(Pixel coordinate grounding data)
--------------------------------------------------
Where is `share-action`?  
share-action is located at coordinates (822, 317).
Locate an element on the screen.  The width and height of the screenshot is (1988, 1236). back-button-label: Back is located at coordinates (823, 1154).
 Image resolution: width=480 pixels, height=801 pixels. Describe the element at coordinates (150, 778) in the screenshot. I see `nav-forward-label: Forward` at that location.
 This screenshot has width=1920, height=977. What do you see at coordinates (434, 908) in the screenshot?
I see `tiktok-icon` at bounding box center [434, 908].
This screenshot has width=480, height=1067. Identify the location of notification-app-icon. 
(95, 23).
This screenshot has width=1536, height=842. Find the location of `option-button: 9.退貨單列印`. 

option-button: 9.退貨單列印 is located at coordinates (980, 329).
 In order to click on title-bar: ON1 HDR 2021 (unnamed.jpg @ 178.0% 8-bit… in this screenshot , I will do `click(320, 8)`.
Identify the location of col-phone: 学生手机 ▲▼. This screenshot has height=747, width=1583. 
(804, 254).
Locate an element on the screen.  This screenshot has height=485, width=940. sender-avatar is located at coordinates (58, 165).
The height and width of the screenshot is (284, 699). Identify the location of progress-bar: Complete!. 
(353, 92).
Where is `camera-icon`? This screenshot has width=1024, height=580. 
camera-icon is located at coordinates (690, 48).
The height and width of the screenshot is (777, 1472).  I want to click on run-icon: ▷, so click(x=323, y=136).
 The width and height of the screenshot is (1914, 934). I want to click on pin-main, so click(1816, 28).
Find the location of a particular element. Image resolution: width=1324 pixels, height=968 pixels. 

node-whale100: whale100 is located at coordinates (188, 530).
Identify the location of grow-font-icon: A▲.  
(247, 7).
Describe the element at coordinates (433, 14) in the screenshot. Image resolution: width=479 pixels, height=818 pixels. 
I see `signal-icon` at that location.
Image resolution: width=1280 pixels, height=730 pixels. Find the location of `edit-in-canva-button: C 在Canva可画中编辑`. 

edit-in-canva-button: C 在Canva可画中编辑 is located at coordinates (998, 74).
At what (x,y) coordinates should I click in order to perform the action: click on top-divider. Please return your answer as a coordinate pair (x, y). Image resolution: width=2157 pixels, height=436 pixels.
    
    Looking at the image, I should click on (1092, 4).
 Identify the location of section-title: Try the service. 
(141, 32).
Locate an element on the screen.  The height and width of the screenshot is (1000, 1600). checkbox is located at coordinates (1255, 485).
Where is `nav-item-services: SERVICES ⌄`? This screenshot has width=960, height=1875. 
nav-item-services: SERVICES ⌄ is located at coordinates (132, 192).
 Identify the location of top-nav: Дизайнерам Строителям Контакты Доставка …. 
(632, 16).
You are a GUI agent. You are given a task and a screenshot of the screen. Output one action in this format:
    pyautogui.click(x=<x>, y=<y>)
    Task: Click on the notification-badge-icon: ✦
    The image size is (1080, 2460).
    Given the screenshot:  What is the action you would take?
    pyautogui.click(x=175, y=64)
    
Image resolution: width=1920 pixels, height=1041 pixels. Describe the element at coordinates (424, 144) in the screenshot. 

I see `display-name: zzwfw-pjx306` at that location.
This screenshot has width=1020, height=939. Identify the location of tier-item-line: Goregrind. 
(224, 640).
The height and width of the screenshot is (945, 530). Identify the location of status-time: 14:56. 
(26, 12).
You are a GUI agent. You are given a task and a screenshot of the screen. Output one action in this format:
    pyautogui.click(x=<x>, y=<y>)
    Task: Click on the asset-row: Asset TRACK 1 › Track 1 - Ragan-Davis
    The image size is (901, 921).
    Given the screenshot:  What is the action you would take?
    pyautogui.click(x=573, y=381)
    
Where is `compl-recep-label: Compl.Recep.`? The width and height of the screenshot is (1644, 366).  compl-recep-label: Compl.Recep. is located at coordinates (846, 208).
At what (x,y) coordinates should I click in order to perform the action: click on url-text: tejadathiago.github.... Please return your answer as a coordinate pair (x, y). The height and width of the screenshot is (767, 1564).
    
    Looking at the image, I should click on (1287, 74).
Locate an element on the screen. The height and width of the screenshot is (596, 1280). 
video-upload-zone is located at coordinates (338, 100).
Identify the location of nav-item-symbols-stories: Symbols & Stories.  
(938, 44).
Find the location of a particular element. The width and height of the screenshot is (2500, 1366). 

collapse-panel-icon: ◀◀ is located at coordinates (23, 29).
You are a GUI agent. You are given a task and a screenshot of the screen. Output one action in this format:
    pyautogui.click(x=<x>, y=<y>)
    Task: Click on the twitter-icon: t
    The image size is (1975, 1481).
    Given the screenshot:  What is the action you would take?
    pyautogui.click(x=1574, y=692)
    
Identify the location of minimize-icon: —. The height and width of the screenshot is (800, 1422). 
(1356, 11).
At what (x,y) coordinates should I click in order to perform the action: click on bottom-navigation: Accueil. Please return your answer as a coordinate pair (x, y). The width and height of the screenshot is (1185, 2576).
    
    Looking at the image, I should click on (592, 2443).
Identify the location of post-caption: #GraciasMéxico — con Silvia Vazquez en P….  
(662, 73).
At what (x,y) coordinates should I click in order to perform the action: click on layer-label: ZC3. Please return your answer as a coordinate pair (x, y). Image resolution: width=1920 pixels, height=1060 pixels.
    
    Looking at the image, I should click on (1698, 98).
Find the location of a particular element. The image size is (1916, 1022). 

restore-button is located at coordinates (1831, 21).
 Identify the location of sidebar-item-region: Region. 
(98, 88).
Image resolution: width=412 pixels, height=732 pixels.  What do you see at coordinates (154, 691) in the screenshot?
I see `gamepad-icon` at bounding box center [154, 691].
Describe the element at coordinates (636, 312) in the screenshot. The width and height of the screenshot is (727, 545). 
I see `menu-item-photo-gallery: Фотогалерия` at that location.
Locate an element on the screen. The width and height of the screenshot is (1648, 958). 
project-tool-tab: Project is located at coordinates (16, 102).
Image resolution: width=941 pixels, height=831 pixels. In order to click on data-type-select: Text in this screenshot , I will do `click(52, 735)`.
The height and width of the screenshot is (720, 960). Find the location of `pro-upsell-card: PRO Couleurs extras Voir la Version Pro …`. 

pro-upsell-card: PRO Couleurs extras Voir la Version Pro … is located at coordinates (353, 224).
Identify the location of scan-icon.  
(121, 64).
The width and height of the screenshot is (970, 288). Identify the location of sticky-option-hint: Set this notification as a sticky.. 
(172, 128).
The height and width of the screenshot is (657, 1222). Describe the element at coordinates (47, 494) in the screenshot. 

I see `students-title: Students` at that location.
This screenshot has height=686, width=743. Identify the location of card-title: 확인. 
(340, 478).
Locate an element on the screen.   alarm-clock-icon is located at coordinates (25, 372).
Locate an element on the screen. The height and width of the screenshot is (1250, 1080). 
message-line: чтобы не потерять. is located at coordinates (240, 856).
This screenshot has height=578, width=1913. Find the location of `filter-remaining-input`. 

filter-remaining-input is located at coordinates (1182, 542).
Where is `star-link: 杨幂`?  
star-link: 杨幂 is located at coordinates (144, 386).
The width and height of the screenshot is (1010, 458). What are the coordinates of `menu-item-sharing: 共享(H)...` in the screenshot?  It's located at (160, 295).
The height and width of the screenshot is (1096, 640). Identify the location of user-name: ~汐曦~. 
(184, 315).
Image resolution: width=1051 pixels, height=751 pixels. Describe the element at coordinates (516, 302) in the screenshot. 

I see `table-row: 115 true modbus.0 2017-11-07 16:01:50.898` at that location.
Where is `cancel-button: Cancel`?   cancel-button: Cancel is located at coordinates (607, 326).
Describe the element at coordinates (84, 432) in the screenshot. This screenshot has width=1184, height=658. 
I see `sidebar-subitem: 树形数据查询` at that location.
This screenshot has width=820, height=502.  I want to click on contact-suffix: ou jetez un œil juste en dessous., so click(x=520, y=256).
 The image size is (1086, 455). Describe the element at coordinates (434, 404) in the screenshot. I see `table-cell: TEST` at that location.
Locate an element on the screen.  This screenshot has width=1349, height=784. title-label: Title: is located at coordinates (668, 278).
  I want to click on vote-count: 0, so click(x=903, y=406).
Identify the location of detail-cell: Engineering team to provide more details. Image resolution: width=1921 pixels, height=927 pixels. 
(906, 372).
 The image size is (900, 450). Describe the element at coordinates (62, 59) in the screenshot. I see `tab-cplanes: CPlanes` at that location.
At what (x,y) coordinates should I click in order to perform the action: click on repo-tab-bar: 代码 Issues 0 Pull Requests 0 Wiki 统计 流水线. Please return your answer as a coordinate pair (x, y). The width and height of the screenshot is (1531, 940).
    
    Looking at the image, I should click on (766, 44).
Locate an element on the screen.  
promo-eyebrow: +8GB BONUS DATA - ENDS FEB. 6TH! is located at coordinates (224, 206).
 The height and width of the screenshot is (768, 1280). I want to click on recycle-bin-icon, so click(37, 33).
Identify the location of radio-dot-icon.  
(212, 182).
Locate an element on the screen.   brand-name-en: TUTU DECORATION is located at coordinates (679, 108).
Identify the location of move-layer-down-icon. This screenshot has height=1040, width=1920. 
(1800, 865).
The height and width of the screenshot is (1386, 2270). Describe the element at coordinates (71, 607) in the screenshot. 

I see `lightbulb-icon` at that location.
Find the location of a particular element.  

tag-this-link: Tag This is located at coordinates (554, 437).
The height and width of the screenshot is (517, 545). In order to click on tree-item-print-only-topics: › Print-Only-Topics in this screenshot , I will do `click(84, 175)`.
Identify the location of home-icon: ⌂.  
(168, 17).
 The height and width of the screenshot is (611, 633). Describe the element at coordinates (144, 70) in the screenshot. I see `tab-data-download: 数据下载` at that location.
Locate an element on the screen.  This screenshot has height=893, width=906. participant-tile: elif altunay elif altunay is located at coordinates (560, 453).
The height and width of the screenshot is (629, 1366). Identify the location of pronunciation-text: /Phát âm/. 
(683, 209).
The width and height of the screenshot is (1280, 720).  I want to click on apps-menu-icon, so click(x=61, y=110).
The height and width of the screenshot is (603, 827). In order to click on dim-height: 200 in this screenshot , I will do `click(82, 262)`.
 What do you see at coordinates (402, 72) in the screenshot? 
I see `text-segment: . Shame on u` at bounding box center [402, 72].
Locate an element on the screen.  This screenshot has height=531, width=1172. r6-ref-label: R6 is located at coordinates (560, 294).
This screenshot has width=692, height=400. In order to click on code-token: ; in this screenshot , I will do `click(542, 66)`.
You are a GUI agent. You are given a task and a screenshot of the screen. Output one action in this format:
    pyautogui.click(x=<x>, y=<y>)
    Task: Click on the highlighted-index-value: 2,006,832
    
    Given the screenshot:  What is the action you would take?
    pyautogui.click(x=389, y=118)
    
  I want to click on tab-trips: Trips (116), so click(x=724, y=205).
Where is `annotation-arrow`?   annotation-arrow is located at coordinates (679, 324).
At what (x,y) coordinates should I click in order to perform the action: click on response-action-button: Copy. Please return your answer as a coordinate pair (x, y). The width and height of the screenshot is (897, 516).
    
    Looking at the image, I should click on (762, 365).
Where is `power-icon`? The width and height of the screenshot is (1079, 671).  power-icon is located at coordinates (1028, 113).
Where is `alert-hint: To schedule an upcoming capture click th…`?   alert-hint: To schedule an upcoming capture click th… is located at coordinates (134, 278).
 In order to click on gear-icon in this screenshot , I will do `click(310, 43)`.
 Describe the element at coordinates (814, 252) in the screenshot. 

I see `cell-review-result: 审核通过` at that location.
--------------------------------------------------
Directive: Starting at the line that contains "Identify the location of post-caption: #GraciasMéxico" and ending with the line that contains "Image resolution: width=941", rewrite the listing with "Image resolution" replaced by "Screen resolution" and everything else left as it stands.

Response to this exercise:
Identify the location of post-caption: #GraciasMéxico — con Silvia Vazquez en P….  
(662, 73).
At what (x,y) coordinates should I click in order to perform the action: click on layer-label: ZC3. Please return your answer as a coordinate pair (x, y). Screen resolution: width=1920 pixels, height=1060 pixels.
    
    Looking at the image, I should click on (1698, 98).
Find the location of a particular element. The image size is (1916, 1022). 

restore-button is located at coordinates (1831, 21).
 Identify the location of sidebar-item-region: Region. 
(98, 88).
Screen resolution: width=412 pixels, height=732 pixels.  What do you see at coordinates (154, 691) in the screenshot?
I see `gamepad-icon` at bounding box center [154, 691].
Describe the element at coordinates (636, 312) in the screenshot. The width and height of the screenshot is (727, 545). 
I see `menu-item-photo-gallery: Фотогалерия` at that location.
Locate an element on the screen. The width and height of the screenshot is (1648, 958). 
project-tool-tab: Project is located at coordinates (16, 102).
Screen resolution: width=941 pixels, height=831 pixels. In order to click on data-type-select: Text in this screenshot , I will do `click(52, 735)`.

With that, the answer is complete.